– То есть, шансы у нас есть?

– Может, есть, а может, наши с тобой верёвки уже намыливают. Не больше твоего знаю.

На какое-то время мы замолчали. Ларт думал о чём-то своём, я тоже погрузился в размышления. Ужасно не хотелось верить в то, что нас ждёт жестокий и несправедливый суд с вполне определённым и категоричным приговором. Ларт что-то говорил насчёт виселицы. Ну это потому, что мы не благородные. Дворянам принято рубить головы. Интересно, гильотину здесь изобрели или всё больше топорами машут?

Нет, определённо мысли текут в неправильном направлении. Тут бы о душе подумать, а я техническим прогрессом озаботился. Мне по статусу вполне верёвки и мыла хватит.

Руки – ноги затекли неимоверно, чтобы хоть как-то ослабить неприятные ощущения, я принялся извиваться ужом. Облегчения не последовало.

Сложно сказать, сколько мы тут проторчали. Может час, может два… Время вдруг потеряло смысл и размеренность.

Глава 5

И всё-таки о нас вспомнили. Произошло это раньше, чем я успел впасть в депрессию. Что там говорили о стадиях признания? Мне до глубочайшей депрессии оставалось всего ничего.

Дверь в темницу со скрипом отворилась. Вошли стражники. Ну… хоть что-то, пошла движуха, которая внесёт ясность в дальнейшей нашей судьбе. Вдруг всё не так беспросветно, как считает Ларт? Люди во всём разобрались, сделали соответствующие оргвыводы. А то, глядишь, экипаж машины боевой, то есть нашего славного бронепоезда дал о себе знать, наведя жерла орудий на городские стены. Тоже неплохой аргумент в споре.

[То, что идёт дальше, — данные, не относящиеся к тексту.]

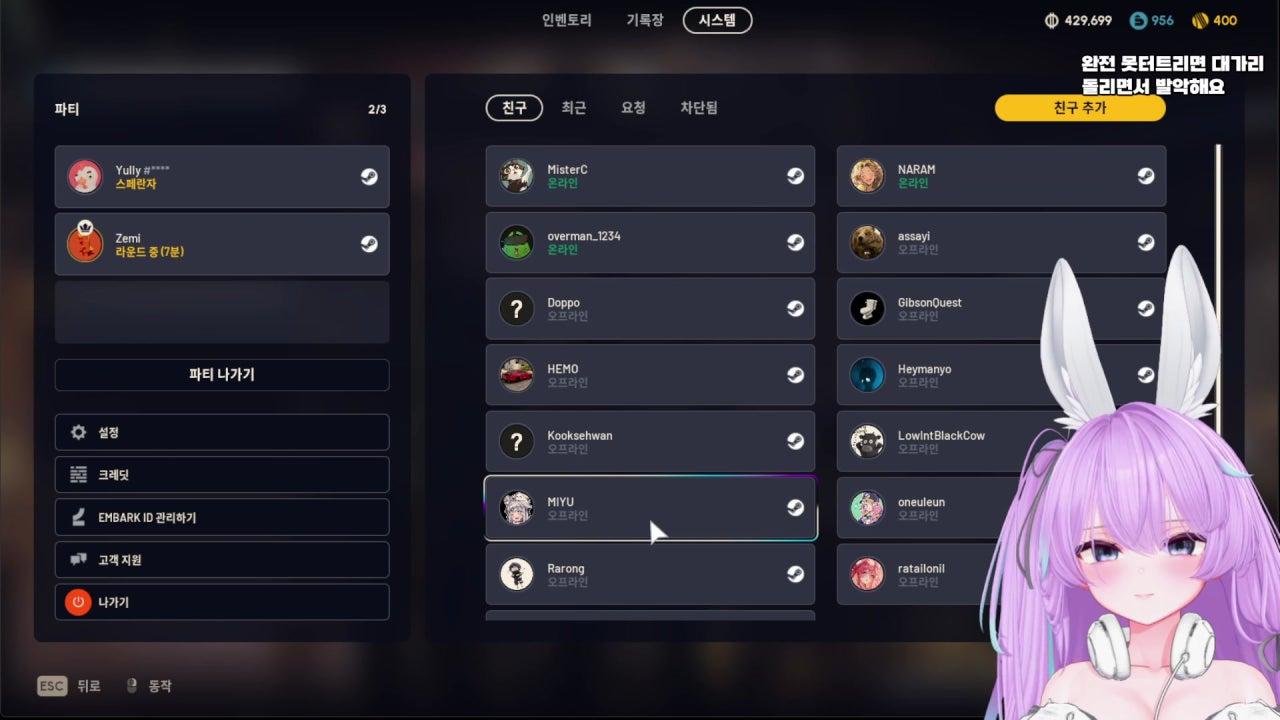Click the 파티 나가기 button
Screen dimensions: 1280x720
pos(221,375)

Тяжёлый сапог впечатался мне в бочину. Я зашипел от боли. Нет, кажись, с выводами я поспешил: парни, что пришли за нами настроены недружелюбно.

Рядом застонал Ларт: ему тоже досталось от хмурого стража порядка. На ком ещё выместить злость, как не на беззащитном пленнике? Вот и местные бодигарды считали аналогичным образом.

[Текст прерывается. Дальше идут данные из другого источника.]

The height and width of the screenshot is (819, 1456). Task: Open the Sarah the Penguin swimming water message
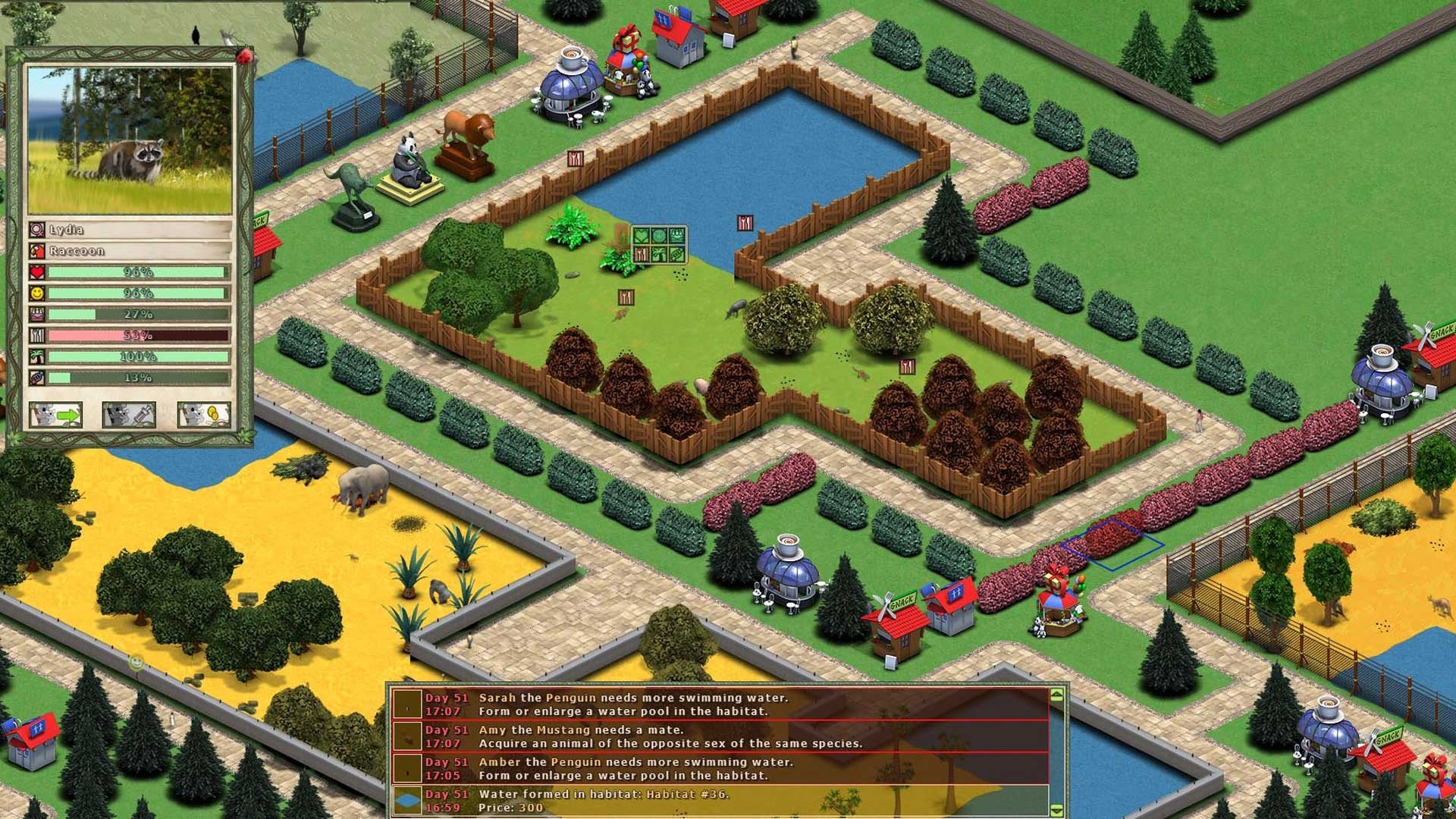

– Что, скоты – обгадились? – зарычали над моих ухом. – Ничего, скоро вас сушиться повесят. Будете знать, как полагается себя вести приличным людям.

– Дяденька, мы больше не будем, – отшутился я. – Отпустите нас пожалуйста.

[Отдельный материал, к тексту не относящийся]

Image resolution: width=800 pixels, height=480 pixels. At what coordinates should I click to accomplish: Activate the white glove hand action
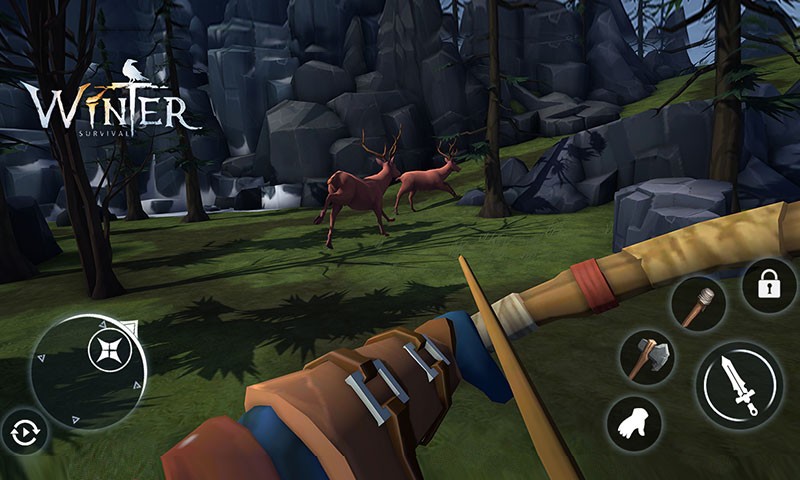tap(634, 423)
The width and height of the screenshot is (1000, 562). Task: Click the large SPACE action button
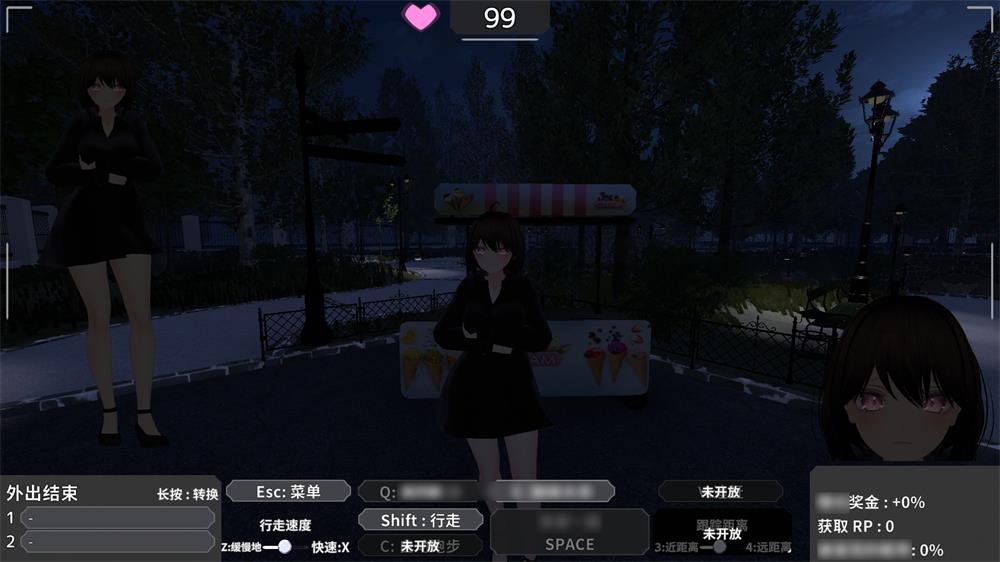[569, 533]
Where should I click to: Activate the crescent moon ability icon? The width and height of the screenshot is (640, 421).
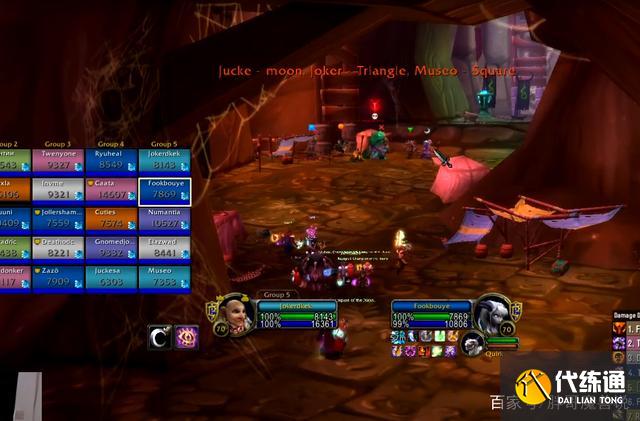pos(159,337)
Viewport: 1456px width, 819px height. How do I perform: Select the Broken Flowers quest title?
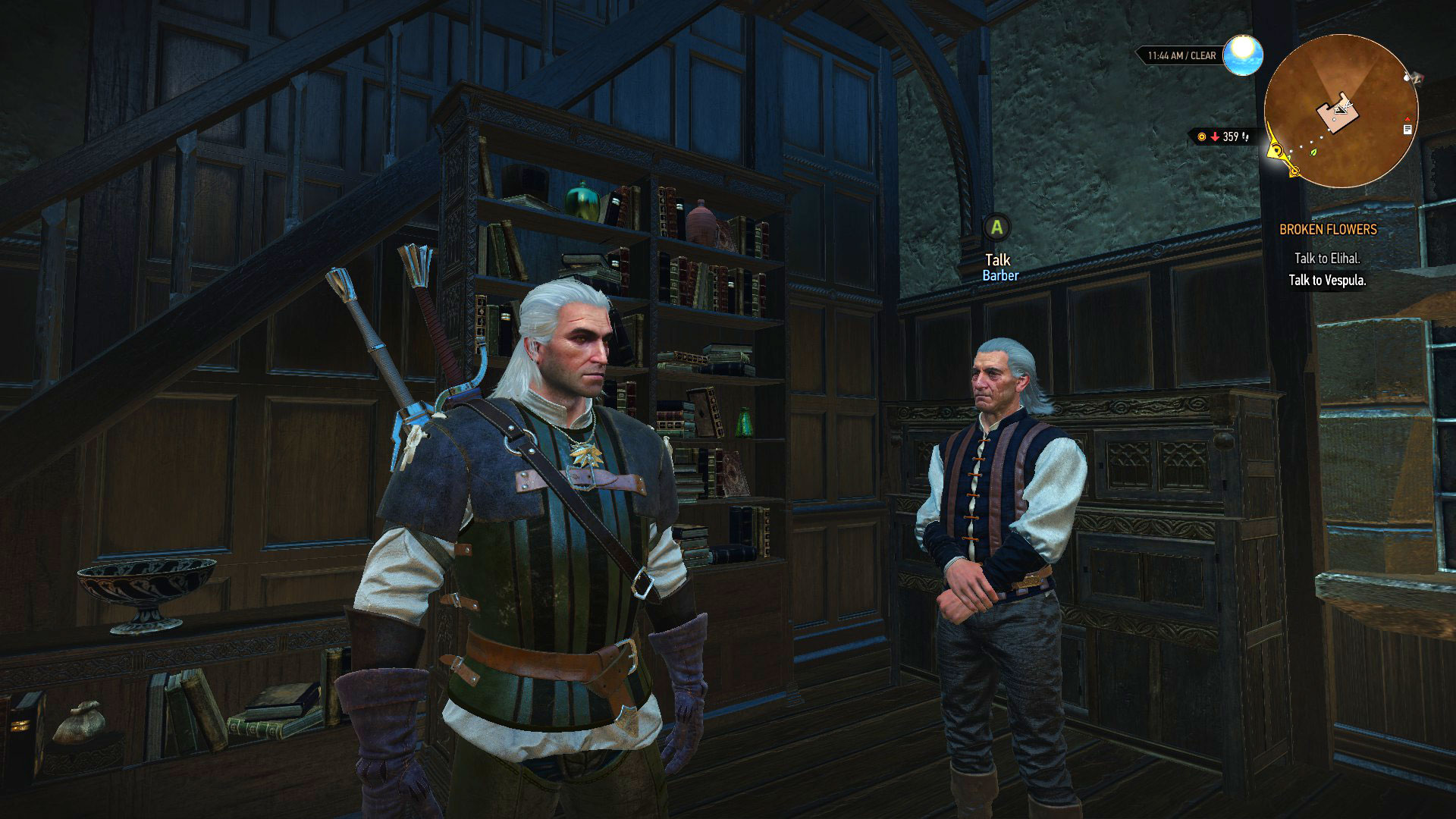point(1328,229)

Охранники посмотрели на меня как на придурка.

– Отвесь ему леща да покрепче, – велел их старший.

Затрещина, которую я получил от хмурого законника, едва не оторвала мне голову. Да уж… Не оценили тут мой юмор по достоинству.

И почему же меня на него пробило? Да сам не знаю. Скорее всего, от нервов. Мозг категорически отказывается принимать уготованные реалии, отгоняет прочь страшные мысли. Иначе запросто крыша поедет.

С нас сняли путы и без намёка на деликатность (толчками и пинками) погнали на выход. Я снова испугался, что Ларт не ошибся в сделанном им прогнозе – городские главы вздёрнут нас, чтобы замести следы. Списать преступление на чужаков проще простого, пусть оно заключалось в массовом убийстве и разрушениях.

Тут уж меня накрыло по-настоящему. И без того непослушные ноги вмиг сделались ватными, в горле пересохло.

Ларт выглядел не лучше моего. Весь вид его свидетельствовал, что мужик прощается с жизнью, правда, делает это достойно: не барахтаясь в ногах, не вымаливая себе прощения. У чувака поистине железная сила воли.

Глядя на него, мне тоже хотелось быть таким же. Умирать так достойно! Пусть это и произойдёт не в домашней постели, а в каком-то вонючем городишке неведомого мне мира.

Виселицы мы видели по дороге сюда. Неужели сразу поволокут к ним? А как же насчёт последнего желания? Блин, чего бы попросить? Вариант с изучением какого-нибудь редкого местного диалекта не проканает.

Но наш путь пролегал не к виселицам, стоявшим в тюремном дворе, нас вели по долгому гулкому коридору и, наконец, впихнули в комнату, где за столом, накрытым пурпурным бархатом, восседал комитет по встрече – три жиртреса, будто сошедшие со страниц знаменитой сказки Юрия Олеши.